Exercise brief: Your answer must be the records below repeated word for word, with no pictures in it.

[Input data — start]

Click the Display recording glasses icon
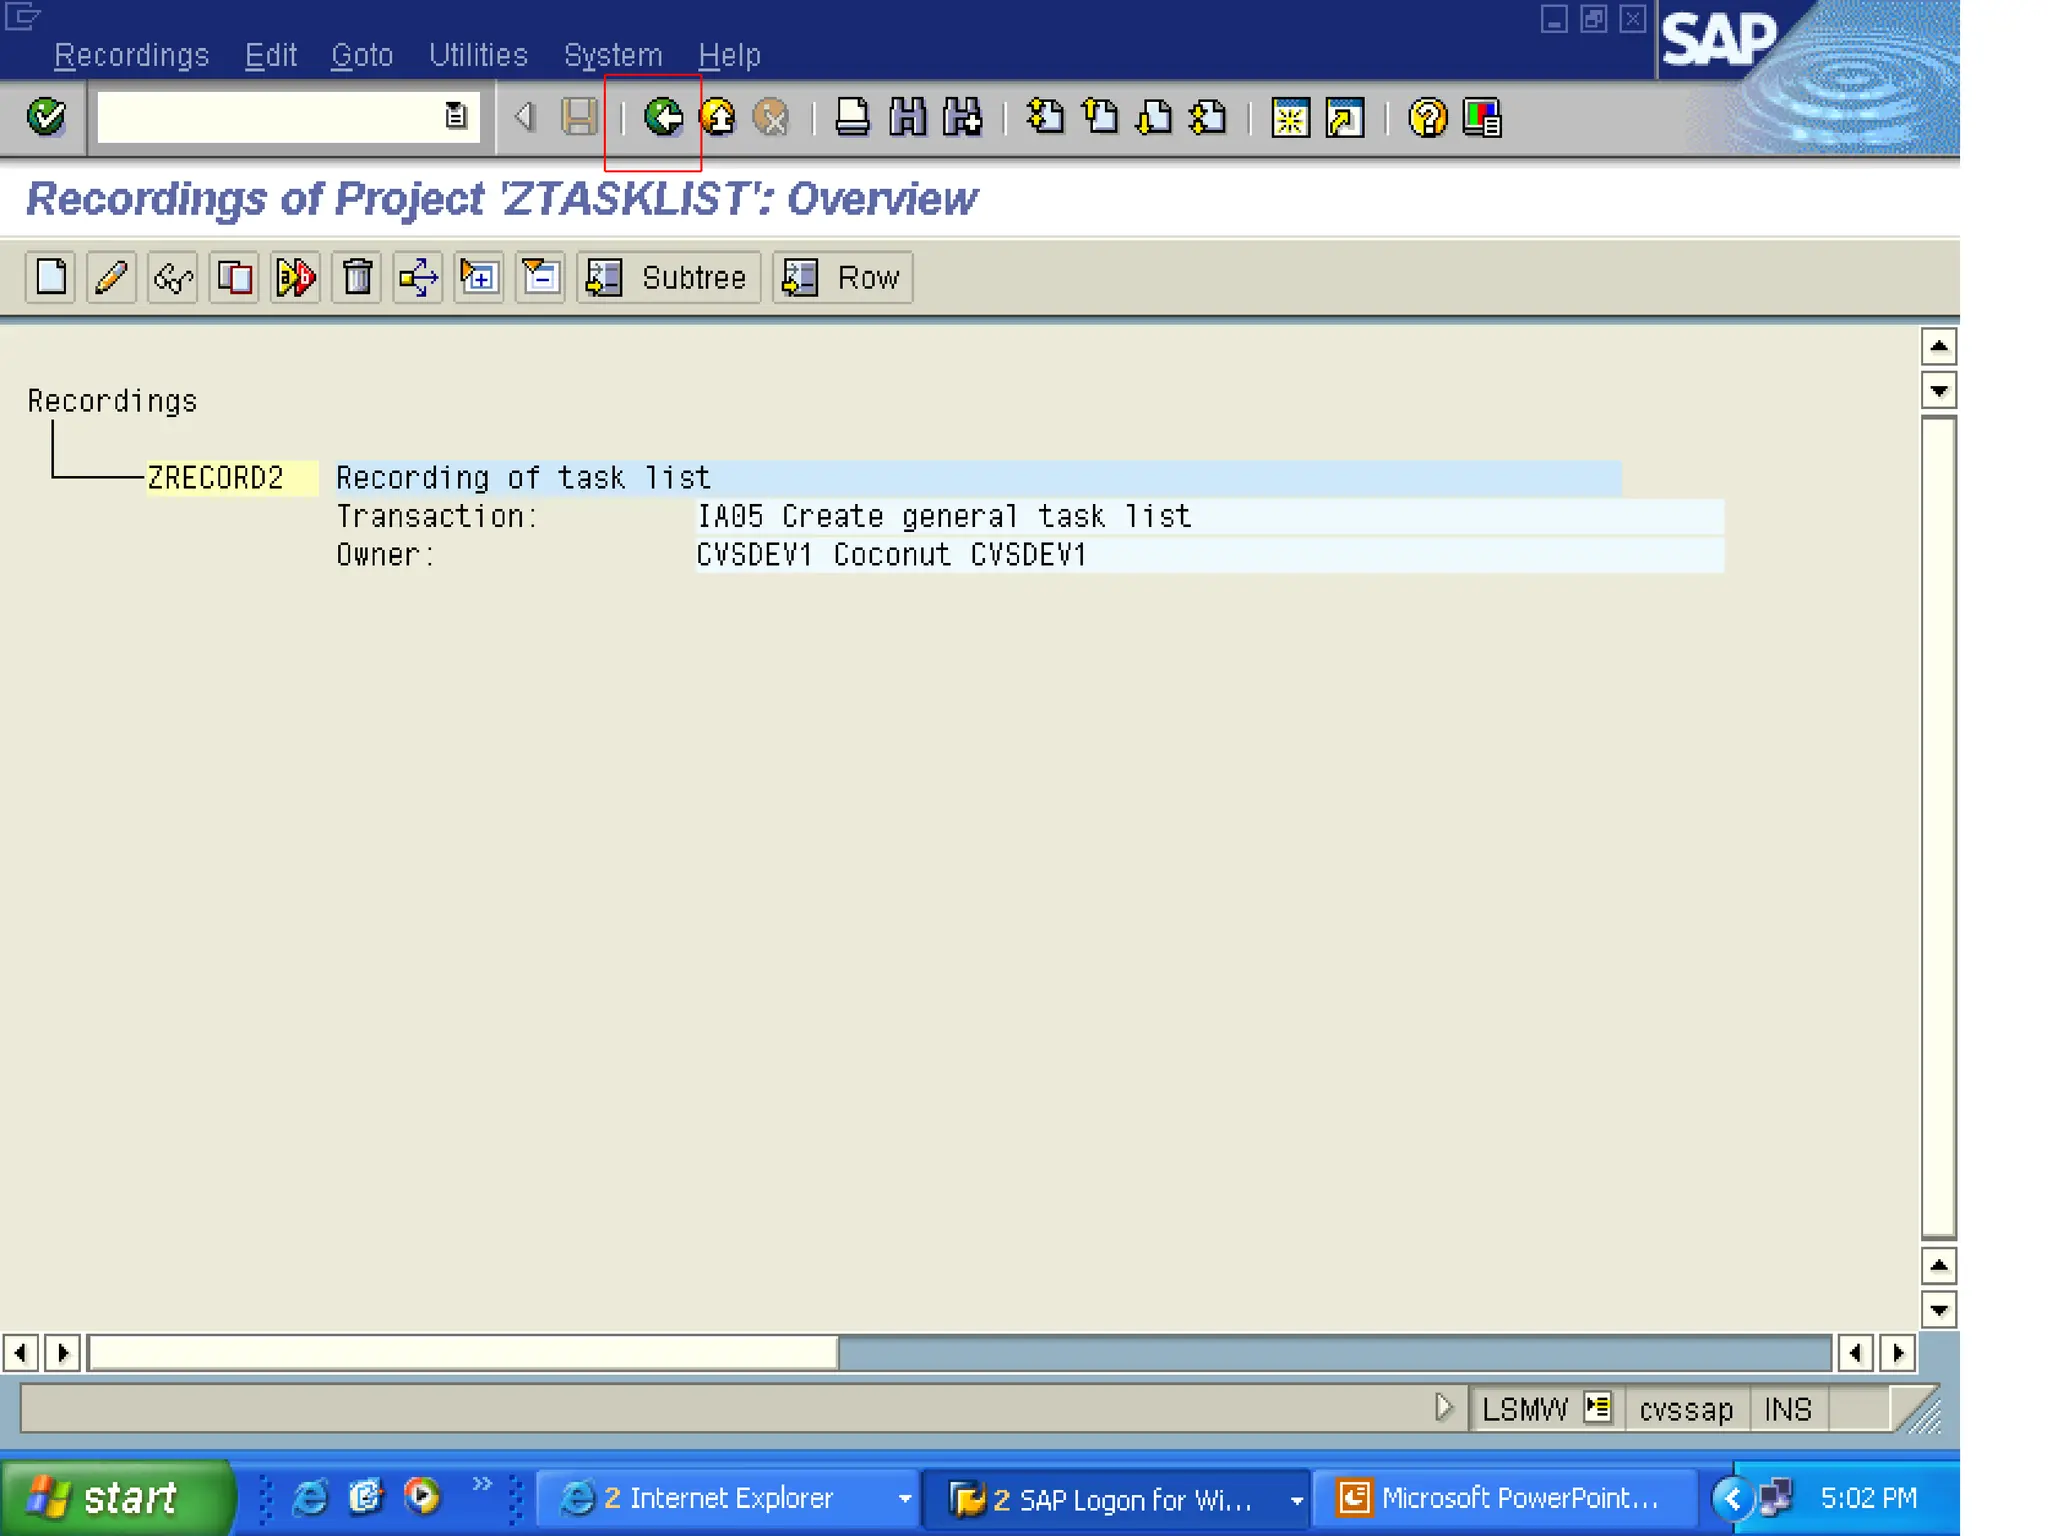Image resolution: width=2048 pixels, height=1536 pixels. coord(172,277)
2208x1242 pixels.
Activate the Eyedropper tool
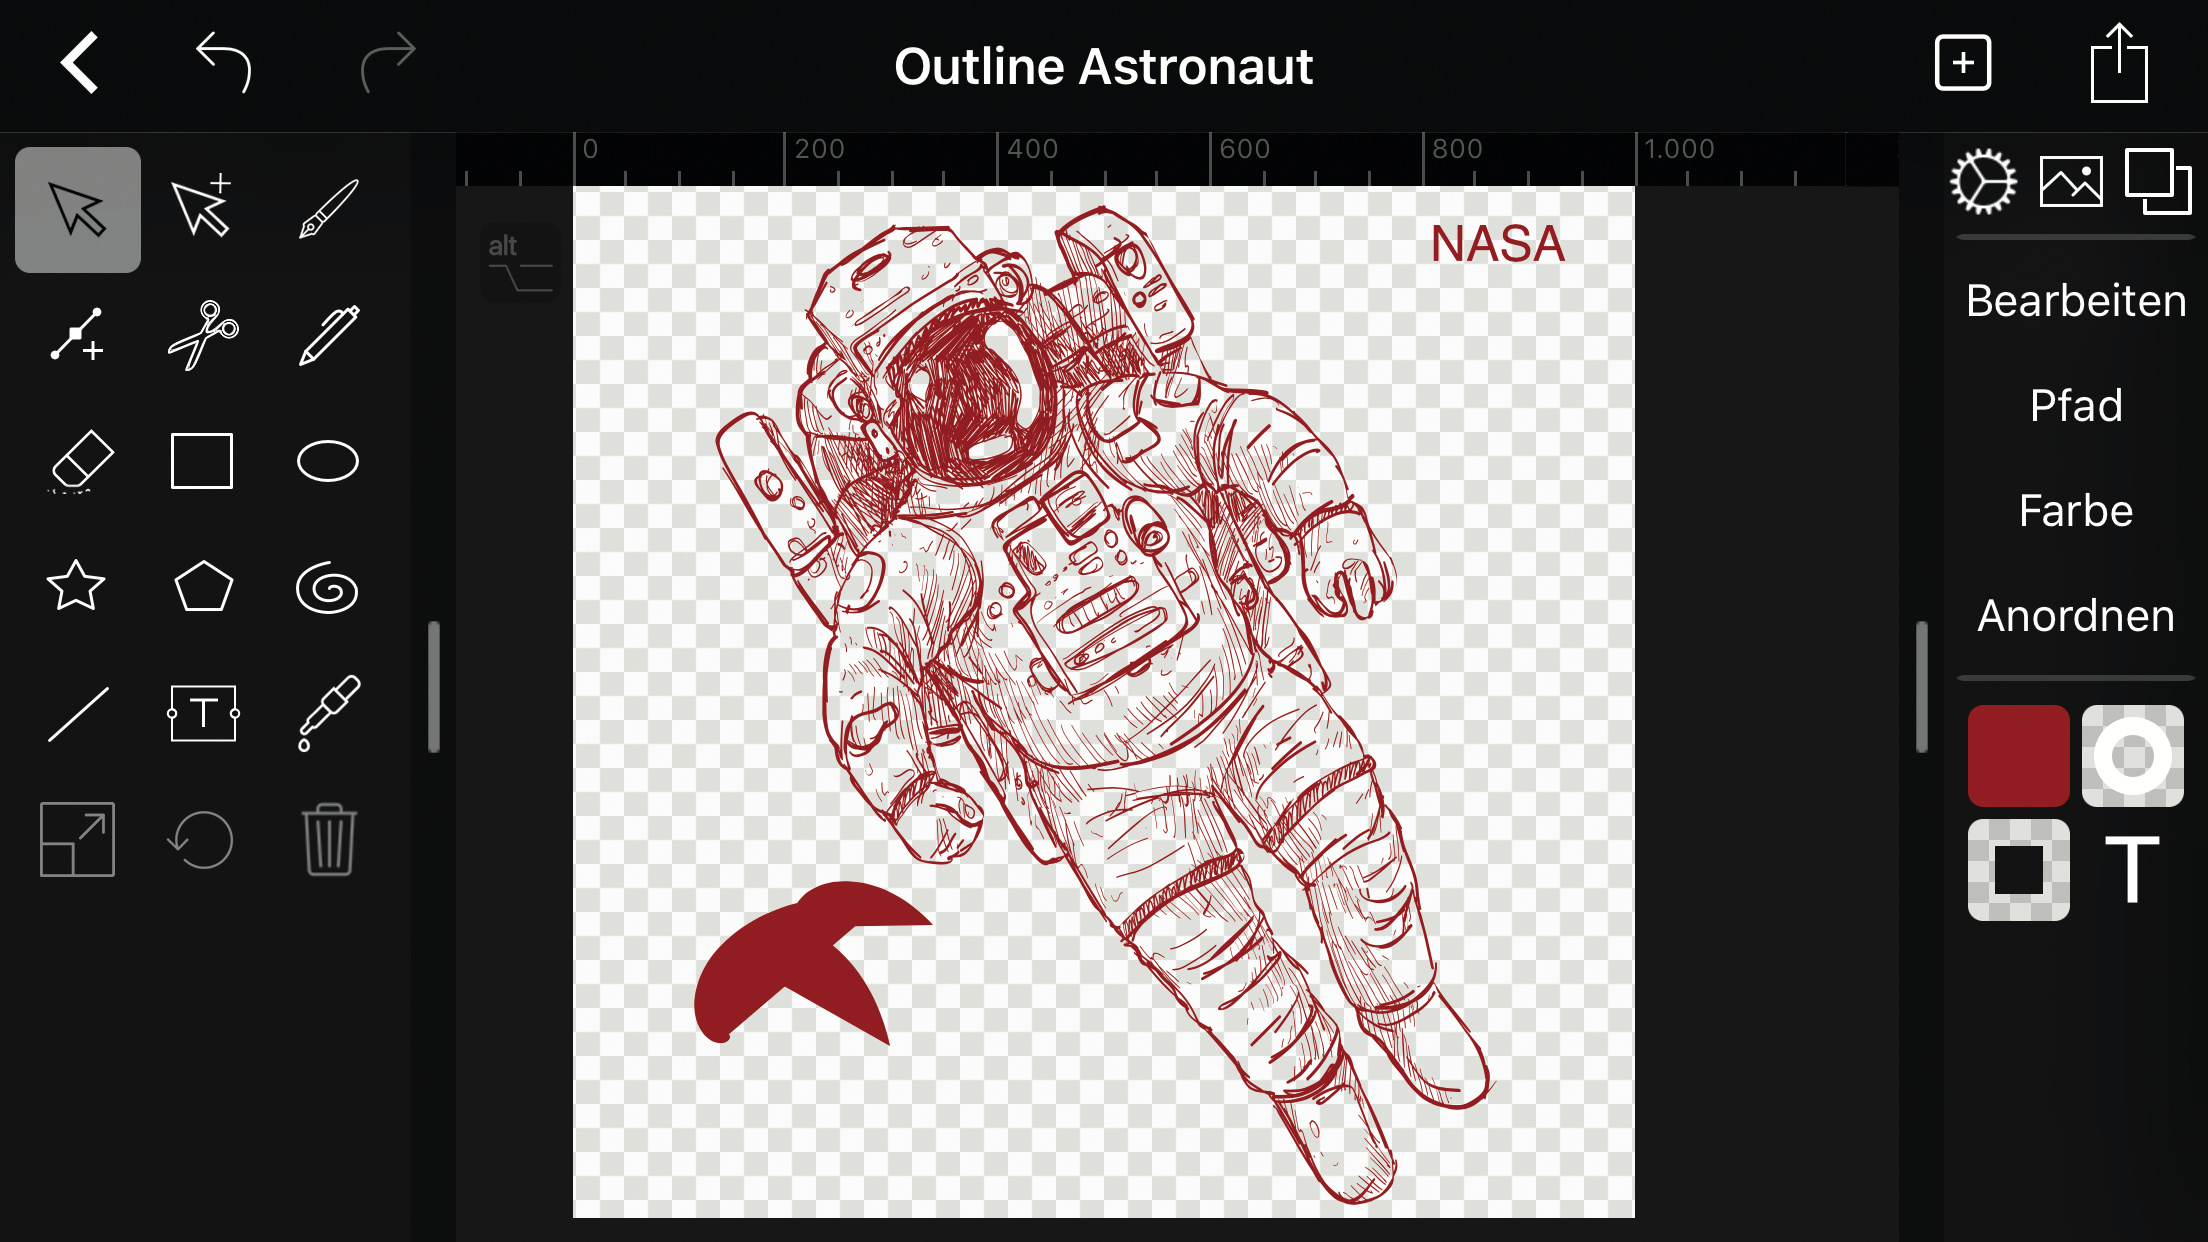[x=328, y=713]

[Input data — finish]

Exercise response:
Click the Display recording glasses icon
Image resolution: width=2048 pixels, height=1536 pixels. coord(172,277)
2208x1242 pixels.
Activate the Eyedropper tool
[x=328, y=713]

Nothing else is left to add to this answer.